Try it:
Find the line with "Screen dimensions: 1351x996" in the data below. Repeat it and every line after it up to the end, exactly, but drop the pictures.

Top of Dataset content

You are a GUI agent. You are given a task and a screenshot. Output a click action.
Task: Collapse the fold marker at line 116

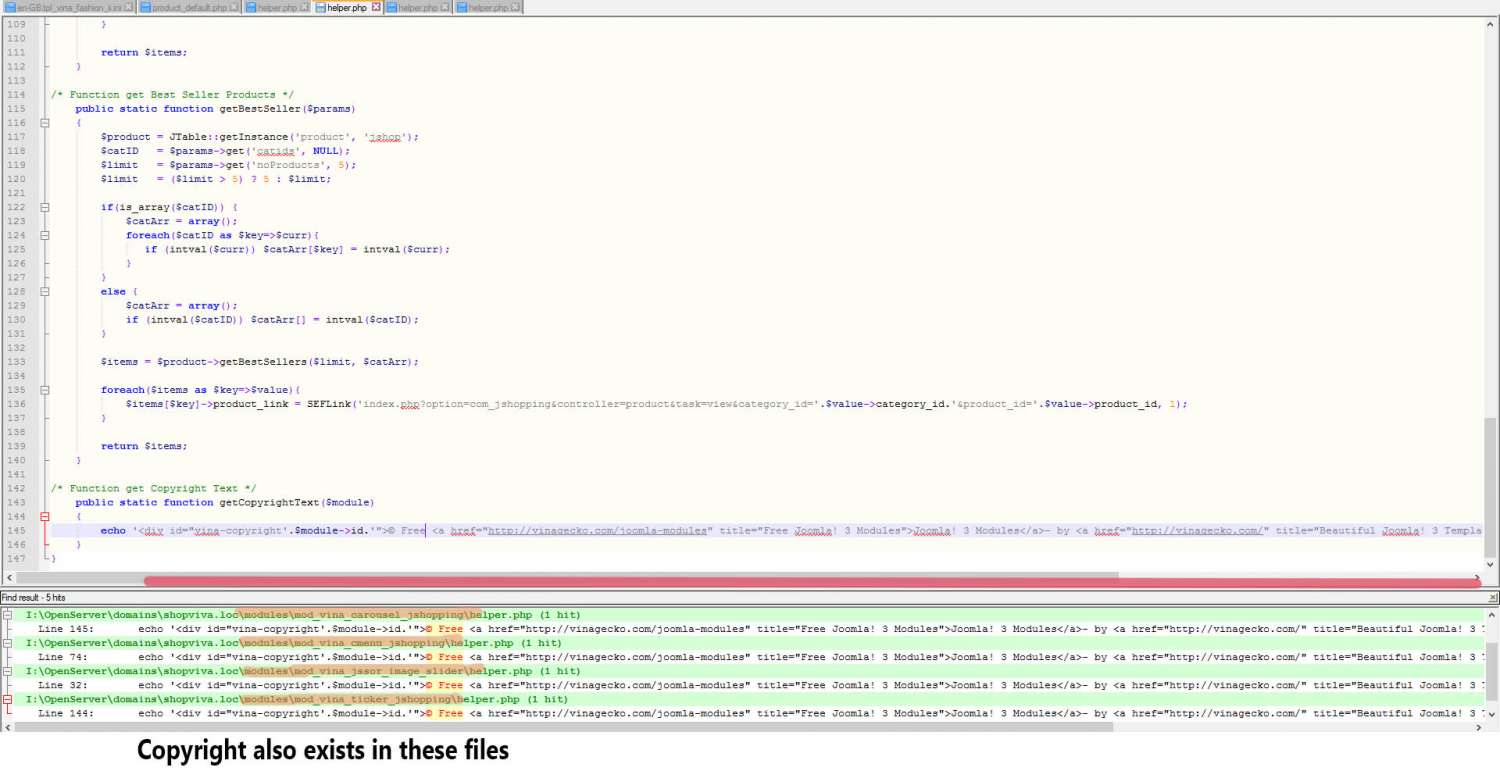coord(44,123)
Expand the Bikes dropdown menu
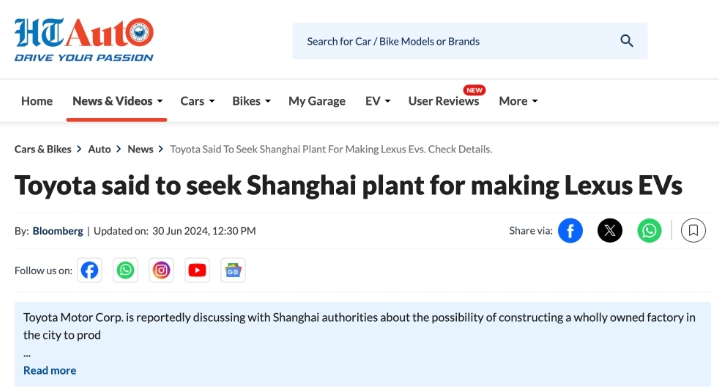 click(x=251, y=101)
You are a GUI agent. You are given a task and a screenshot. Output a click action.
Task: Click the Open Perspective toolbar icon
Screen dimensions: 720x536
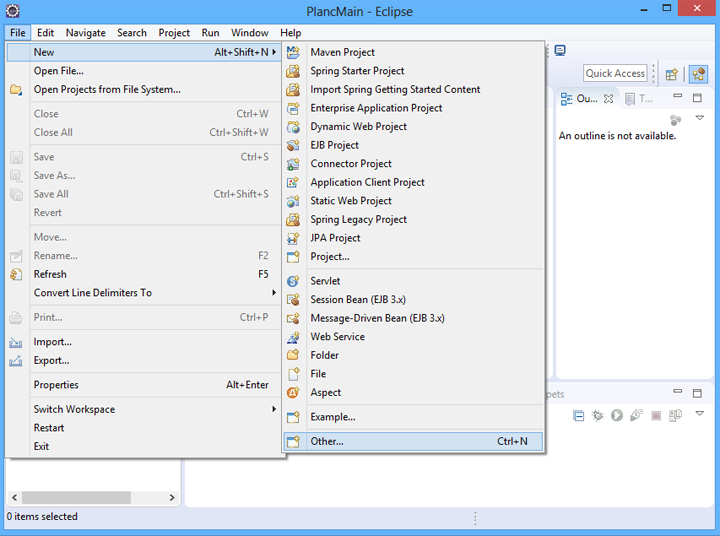672,73
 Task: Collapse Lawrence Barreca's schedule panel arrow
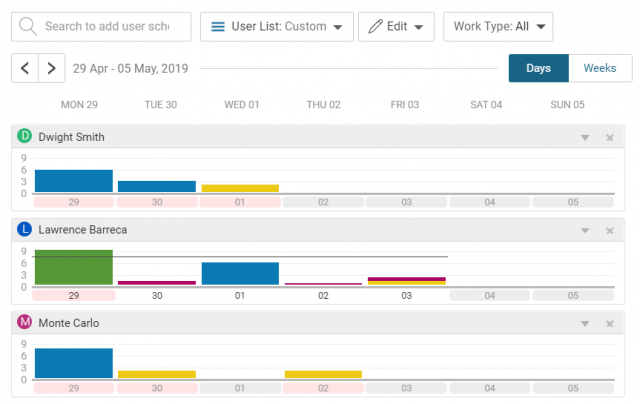tap(585, 230)
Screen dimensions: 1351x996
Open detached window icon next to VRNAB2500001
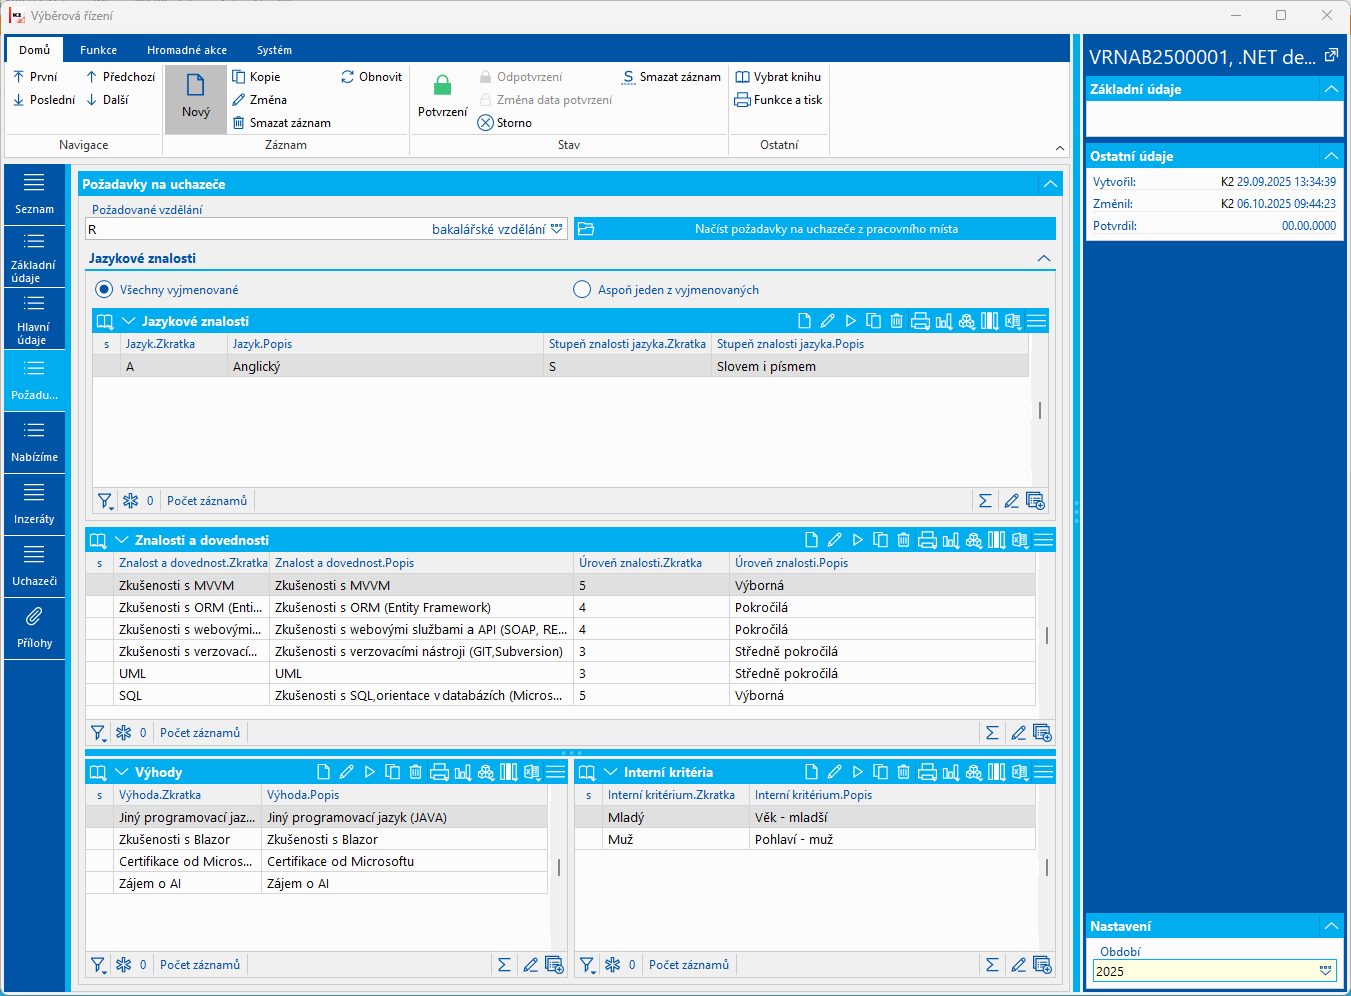[x=1331, y=56]
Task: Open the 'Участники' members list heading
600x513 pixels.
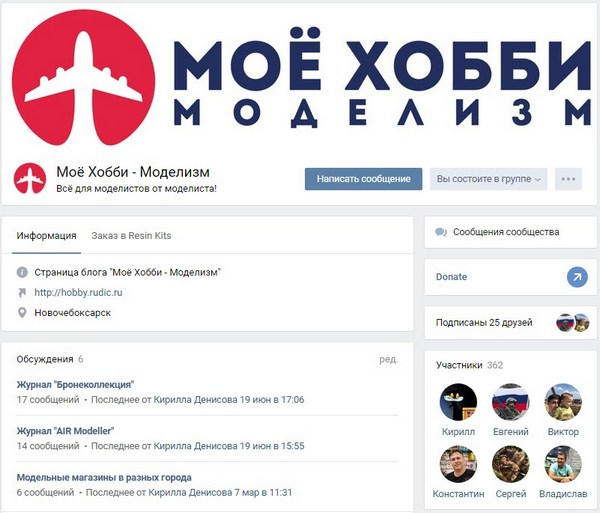Action: coord(459,365)
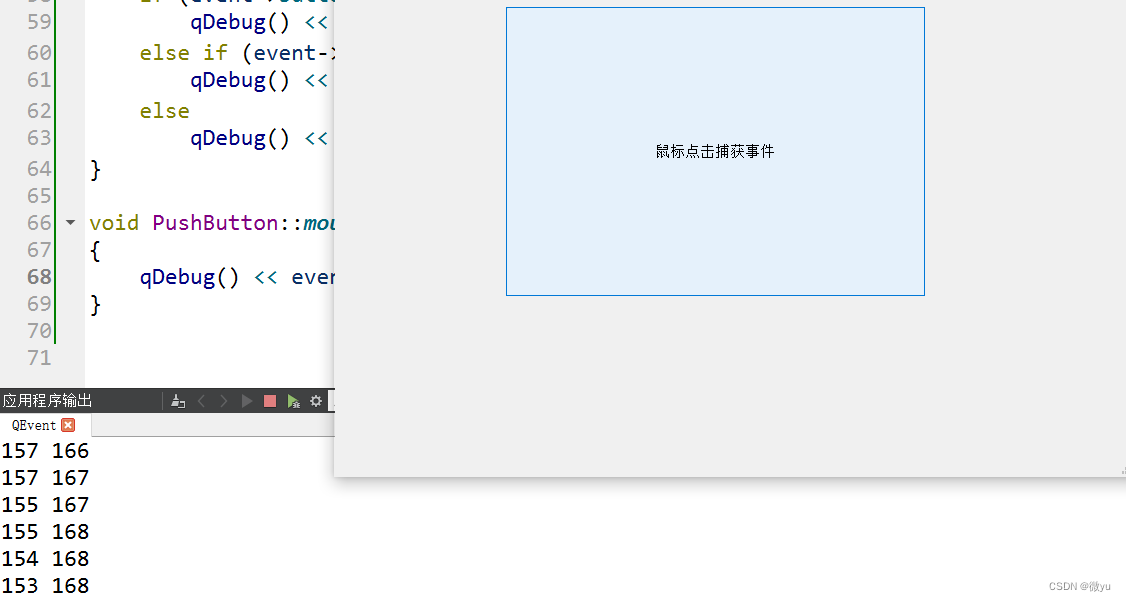
Task: Open the CSDN @微yu watermark link
Action: [1080, 586]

Bottom of Dataset content

Your solution:
Screen dimensions: 1351x996
Open detached window icon next to VRNAB2500001
[x=1331, y=56]
Task: Open the 'Участники' members list heading
600x513 pixels.
Action: coord(459,365)
Task: Open the CSDN @微yu watermark link
Action: [1080, 586]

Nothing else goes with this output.